***** Extract provided
La Sagrada Familia was really cool to see outside and in. With construction still going on, the outside is slightly harder to appreciate with cranes and structures blocking the full cathedral though.

Inside felt more modern with the tree-like structures stretching to the ceiling and geometrical stained glass windows moving through the colors of the rainbow with each progressing window. We enjoyed reading the signs about Gaudi too, with his goals to make a bright, inviting church to encourage people to come worship. Jesse and I talked about our own feelings on religion, and how it can be hard to figure out what we believe.
Next on our itinerary was a visit to Park Guell at 1pm. Since it was only about 10:30, we decided to walk there, stopping at a viewpoint of the city along the way and then a supermarket for snacks. We arrived at the park well before 12 and sat on a bench to eat our crackers and cheese. With so much time to spare, we walked to stand under these arches of a cave built into the hill where a 4 man band was playing. Two played guitar, one played a mix of hand held instruments, while another drummed or danced. Their unique energy and style was fun to watch. Right around our time to line up for our time slot, it began to rain, then pour. That made me unashamedly pout, but thankfully the monument part had a covered area, and then the rain let up a bit when we went to see the mosaics.
**********
***** Dataset content
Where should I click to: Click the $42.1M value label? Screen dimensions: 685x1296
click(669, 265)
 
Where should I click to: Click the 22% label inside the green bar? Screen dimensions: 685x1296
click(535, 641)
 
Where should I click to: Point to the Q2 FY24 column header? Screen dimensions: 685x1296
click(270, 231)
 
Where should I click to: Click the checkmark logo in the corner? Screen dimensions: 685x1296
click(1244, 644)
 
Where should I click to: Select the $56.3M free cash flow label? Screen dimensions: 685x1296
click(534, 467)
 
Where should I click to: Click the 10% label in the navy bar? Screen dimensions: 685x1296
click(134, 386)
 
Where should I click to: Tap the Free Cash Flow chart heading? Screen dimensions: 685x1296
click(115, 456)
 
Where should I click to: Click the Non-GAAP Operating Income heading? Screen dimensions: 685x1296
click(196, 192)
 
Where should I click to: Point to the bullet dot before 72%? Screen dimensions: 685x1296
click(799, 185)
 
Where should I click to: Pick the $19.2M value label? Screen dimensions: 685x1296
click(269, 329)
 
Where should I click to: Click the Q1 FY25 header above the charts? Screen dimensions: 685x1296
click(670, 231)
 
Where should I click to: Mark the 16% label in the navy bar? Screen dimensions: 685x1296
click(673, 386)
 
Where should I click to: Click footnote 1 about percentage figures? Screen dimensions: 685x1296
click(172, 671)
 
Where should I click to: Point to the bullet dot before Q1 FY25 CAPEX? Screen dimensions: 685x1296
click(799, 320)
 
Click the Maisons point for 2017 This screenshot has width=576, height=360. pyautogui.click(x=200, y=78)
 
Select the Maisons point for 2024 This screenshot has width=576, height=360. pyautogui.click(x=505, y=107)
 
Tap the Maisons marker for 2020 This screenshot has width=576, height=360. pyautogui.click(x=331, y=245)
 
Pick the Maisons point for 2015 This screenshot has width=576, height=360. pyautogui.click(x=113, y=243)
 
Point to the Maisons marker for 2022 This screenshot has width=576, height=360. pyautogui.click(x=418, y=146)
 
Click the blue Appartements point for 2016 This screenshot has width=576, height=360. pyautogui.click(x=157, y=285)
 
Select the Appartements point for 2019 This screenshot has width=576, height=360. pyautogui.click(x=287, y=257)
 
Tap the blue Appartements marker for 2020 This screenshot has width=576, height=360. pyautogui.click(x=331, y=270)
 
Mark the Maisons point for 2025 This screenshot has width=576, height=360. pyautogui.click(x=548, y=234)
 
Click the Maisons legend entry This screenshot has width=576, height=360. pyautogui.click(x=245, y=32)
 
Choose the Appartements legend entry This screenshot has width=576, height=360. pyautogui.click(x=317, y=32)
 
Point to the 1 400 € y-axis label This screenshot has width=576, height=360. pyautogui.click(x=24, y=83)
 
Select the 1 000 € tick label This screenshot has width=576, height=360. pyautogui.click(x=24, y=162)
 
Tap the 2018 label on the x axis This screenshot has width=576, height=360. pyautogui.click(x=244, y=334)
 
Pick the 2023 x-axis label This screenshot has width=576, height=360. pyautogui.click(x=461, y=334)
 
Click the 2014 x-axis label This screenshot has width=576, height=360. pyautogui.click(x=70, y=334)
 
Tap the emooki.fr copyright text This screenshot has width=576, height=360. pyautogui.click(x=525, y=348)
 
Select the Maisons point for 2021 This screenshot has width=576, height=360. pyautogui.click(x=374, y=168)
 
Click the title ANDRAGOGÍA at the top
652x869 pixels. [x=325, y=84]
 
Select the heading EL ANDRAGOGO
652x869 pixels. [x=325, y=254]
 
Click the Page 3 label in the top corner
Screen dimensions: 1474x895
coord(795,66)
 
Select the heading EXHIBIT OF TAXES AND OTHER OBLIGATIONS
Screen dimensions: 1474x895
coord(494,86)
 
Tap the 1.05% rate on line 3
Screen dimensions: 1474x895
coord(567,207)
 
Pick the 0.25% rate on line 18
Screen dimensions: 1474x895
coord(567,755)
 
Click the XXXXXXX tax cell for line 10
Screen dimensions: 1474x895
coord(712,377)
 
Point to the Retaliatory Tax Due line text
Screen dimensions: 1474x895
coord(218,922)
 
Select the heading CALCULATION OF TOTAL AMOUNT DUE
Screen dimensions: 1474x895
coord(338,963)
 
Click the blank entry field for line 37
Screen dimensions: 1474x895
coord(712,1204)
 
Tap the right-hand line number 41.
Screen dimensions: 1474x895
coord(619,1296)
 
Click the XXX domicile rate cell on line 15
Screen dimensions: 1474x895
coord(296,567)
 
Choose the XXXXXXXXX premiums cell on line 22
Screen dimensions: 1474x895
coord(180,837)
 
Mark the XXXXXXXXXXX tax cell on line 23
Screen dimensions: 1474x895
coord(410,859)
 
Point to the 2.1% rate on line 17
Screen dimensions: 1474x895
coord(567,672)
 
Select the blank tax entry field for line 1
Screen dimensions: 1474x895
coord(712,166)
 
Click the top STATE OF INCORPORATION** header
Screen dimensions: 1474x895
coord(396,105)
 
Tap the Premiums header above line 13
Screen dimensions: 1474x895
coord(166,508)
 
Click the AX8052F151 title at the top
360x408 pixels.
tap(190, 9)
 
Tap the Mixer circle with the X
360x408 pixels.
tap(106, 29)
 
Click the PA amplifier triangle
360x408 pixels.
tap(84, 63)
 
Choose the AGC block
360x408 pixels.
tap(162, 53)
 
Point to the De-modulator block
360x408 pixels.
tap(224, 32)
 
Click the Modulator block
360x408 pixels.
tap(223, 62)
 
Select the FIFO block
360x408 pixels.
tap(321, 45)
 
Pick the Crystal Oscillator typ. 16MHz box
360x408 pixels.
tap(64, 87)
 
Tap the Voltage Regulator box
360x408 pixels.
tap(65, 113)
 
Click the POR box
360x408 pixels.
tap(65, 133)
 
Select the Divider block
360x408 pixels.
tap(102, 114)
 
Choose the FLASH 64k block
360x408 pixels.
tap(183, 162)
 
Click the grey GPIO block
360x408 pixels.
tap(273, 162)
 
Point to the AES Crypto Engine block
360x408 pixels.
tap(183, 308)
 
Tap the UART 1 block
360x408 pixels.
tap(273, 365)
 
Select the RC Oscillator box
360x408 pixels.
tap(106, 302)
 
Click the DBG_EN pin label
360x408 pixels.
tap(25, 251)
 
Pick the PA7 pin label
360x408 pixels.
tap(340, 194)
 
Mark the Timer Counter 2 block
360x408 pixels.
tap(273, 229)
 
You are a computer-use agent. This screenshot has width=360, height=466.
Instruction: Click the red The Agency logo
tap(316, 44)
**********
== Problems to work on ==
1. List every clock time mentioned in the Barcelona travel account.
2. What did the writer and companion eat on the bench at Park Guell, according to the travel account?
The data come from a separate source.

== Results for each task ==
1. 1pm, 10:30, 12

2. Crackers and cheese.